As recentes descobertas de fósseis desafiam a crença de longa data de que os macacos modernos evoluíram exclusivamente na África Oriental. Uma espécie recentemente identificada, Masripithecus moghraensis, desenterrada no Egito, empurra o mais antigo ancestral conhecido dos macacos mais para o norte. Esta descoberta, publicada na Science em 26 de março, sugere que a história evolutiva dos humanos, chimpanzés e gibões pode ter se desenrolado de forma diferente do que se supunha anteriormente.
A peça que falta no quebra-cabeça dos macacos da África
Durante décadas, o registo fóssil pintou a África Oriental como o principal berço da evolução dos macacos. No entanto, o paleontólogo Shorouq Al-Ashqar, da Universidade Mansoura, no Egito, salienta que esta visão se baseou numa amostra geograficamente limitada. Evidências fósseis de macacos do Norte de África e do Médio Oriente remontam ao mesmo período do Mioceno Inferior (cerca de 20 milhões de anos atrás), mas os macacos estavam notavelmente ausentes… até agora.
A descoberta do Masripithecus preenche uma lacuna crítica.

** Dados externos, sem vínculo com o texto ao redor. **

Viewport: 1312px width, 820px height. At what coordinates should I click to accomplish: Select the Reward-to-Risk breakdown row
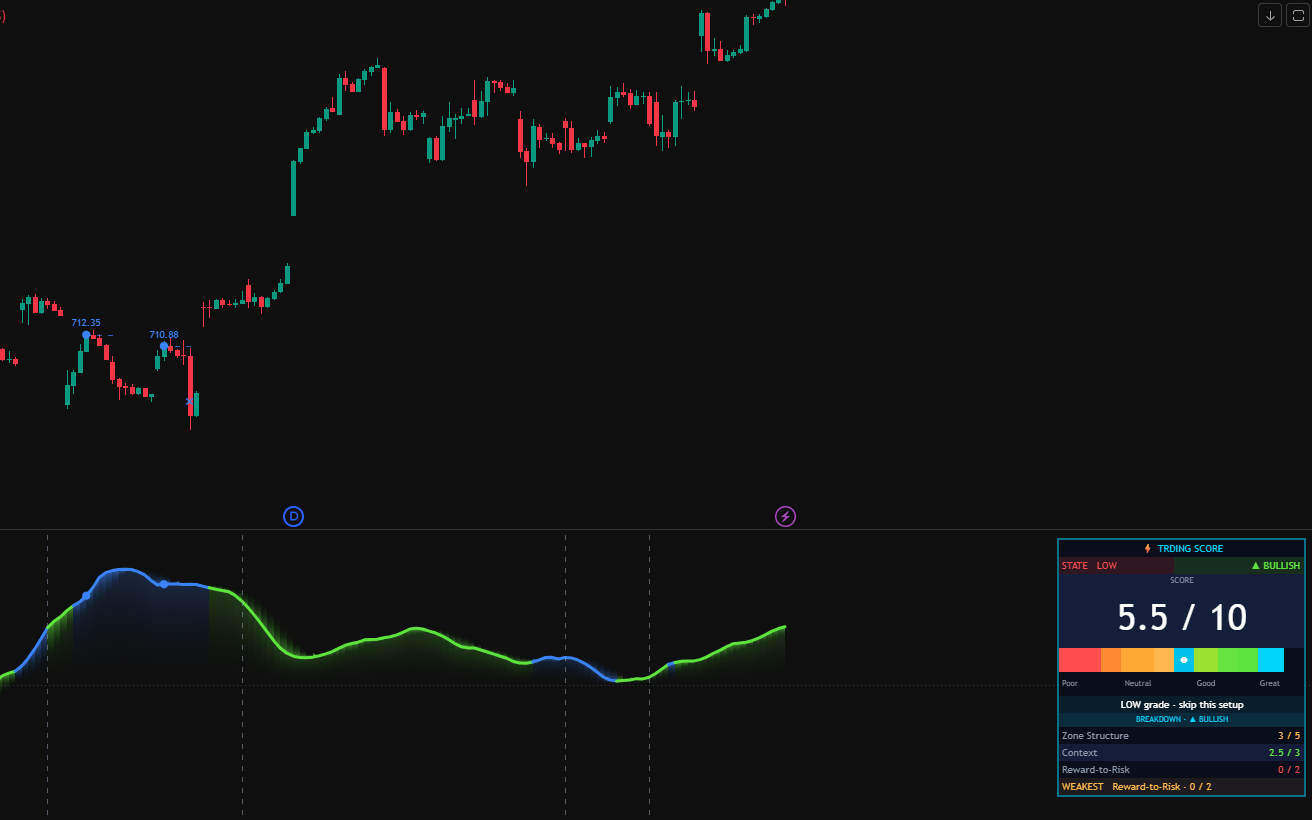pos(1182,770)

O fóssil, uma mandíbula inferior com um dente do siso, apresenta características distintas dos macacos: dentes planos e molares de tamanho semelhante, ao contrário dos macacos. Análises genéticas e físicas confirmam que este macaco de 17 milhões de anos estava intimamente relacionado com o último ancestral comum dos macacos modernos, incluindo gorilas e orangotangos. Isto levanta a possibilidade de os macacos terem origem no Norte de África ou no Médio Oriente antes de migrarem para a Eurásia e regressarem a África.
Reconstruindo a árvore genealógica dos macacos
A equipe combinou dados genéticos com características fósseis para refinar a árvore evolutiva dos macacos. Os macacos, geralmente maiores que os macacos e sem cauda, compartilham ancestrais comuns. Masripithecus sugere um padrão de migração mais complexo do que se pensava anteriormente. A análise estatística indica que os primeiros macacos podem ter evoluído primeiro no norte, depois se espalharam pela Eurásia, com algumas populações eventualmente retornando para a África.
Por que isso é importante
Esta descoberta não se trata apenas de adicionar outra espécie ao registo fóssil; destaca um viés fundamental na pesquisa paleontológica. Muitas regiões fora da África Oriental continuam a ter uma amostragem insuficiente, o que significa que a verdadeira distribuição dos primeiros primatas pode ser muito mais ampla do que se entende atualmente. Como observa o paleontólogo James Rossie, da Stony Brook University: “Isso confirma que nossa visão da evolução dos macacos na Afro-Arábia ainda tem enormes pontos cegos”.
Uma maior exploração no Norte de África – Marrocos, Tunísia e Líbia – poderá produzir fósseis adicionais de macacos, reescrevendo a narrativa da evolução dos primatas. Al-Ashqar e sua equipe estão apenas começando. O fóssil atual representa apenas a mandíbula inferior da criatura. A forma, tamanho e comportamento de seu corpo permanecem desconhecidos.
Concluindo, Masripithecus desafia o domínio da África Oriental na evolução dos macacos, demonstrando que a história está longe de estar completa. O registo fóssil sugere que os primeiros macacos podem ter tido uma distribuição mais ampla do que se imaginava anteriormente. Mais pesquisas são necessárias para preencher as lacunas na nossa compreensão desses antigos primatas.